Namaku Fitria anak ke 2 dari 2 bersaudara, aku terlahir dan dibesarkan dari keluarga yang sederhana, Ibuku seorang ibu rumah tangga dan ayahku seorang pegawai negeri sipil, dari sejak aku kecil mereka mendidikku dengan sangat keras, mereka mengajarkan aku berkorban dalam segala hal, berkorban untuk mendapatkan apa yang aku mau, tak jarang ibu dan ayahku sesekali berselisih paham dalam mendidik dan membesarkanku, ibuku yang punya rasa tidak tega lebih besar terhadap anak-anaknya ketimbang ayahku, namun ibu selalu berusaha untuk selalu sejajar dengan ayah dalam menerapkan pola asuh dan didik terhadap kami anak-anaknya.

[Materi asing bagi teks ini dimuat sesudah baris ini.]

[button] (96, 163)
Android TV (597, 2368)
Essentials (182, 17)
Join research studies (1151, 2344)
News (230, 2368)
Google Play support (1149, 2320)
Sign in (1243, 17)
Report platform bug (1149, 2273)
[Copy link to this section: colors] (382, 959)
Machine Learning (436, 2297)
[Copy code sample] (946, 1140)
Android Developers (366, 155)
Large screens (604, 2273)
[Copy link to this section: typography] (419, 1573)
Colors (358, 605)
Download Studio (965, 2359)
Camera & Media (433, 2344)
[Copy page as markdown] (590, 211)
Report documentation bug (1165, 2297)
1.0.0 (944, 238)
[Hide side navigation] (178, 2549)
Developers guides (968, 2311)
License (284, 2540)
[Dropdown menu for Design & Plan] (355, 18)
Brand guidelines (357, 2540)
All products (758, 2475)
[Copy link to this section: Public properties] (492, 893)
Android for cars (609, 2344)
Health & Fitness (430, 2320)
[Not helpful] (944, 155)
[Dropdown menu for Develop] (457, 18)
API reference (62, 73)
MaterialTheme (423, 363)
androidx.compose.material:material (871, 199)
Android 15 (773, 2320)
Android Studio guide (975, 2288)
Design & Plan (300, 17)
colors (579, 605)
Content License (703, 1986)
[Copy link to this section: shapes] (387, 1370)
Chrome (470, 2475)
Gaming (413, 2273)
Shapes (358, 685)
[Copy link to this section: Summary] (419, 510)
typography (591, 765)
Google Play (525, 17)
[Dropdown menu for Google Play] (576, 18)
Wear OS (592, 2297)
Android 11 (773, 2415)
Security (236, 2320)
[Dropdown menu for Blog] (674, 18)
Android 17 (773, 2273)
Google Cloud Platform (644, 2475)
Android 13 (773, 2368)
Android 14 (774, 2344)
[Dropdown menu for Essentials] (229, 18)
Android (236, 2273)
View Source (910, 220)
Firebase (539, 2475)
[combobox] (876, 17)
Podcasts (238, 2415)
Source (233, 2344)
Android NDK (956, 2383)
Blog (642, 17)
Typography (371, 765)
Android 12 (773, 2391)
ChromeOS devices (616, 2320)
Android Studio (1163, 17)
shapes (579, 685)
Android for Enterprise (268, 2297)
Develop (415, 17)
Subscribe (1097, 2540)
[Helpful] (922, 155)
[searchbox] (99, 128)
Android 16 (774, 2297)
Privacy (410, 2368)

Dari sejak aku kecil aku lebih dekat dengan ayah ketimbang ibuku, aku gak pernah menangis ketika ibuku pamit pergi untuk sekedar menghadiri rapat kader PKK atau pergi berbelanja ke pasar, namun berbeda dengan ketika ayahku yang pamit untuk pergi tentunya pergi selain pergi ke kantor, aku selalu menangis dan merajuk meminta ayahku agar mengajak aku pergi. Ketika bangun pagi pun yang aku cari bukan ibuku melainkan ayahku, setiap pagi aku selalu minta dimandikan dan disuapi oleh ayahku sebelum ayah pergi ke kantor, rutinitas pagi seperti ini berlangsung sampai aku duduk dibangku kelas 3 SD.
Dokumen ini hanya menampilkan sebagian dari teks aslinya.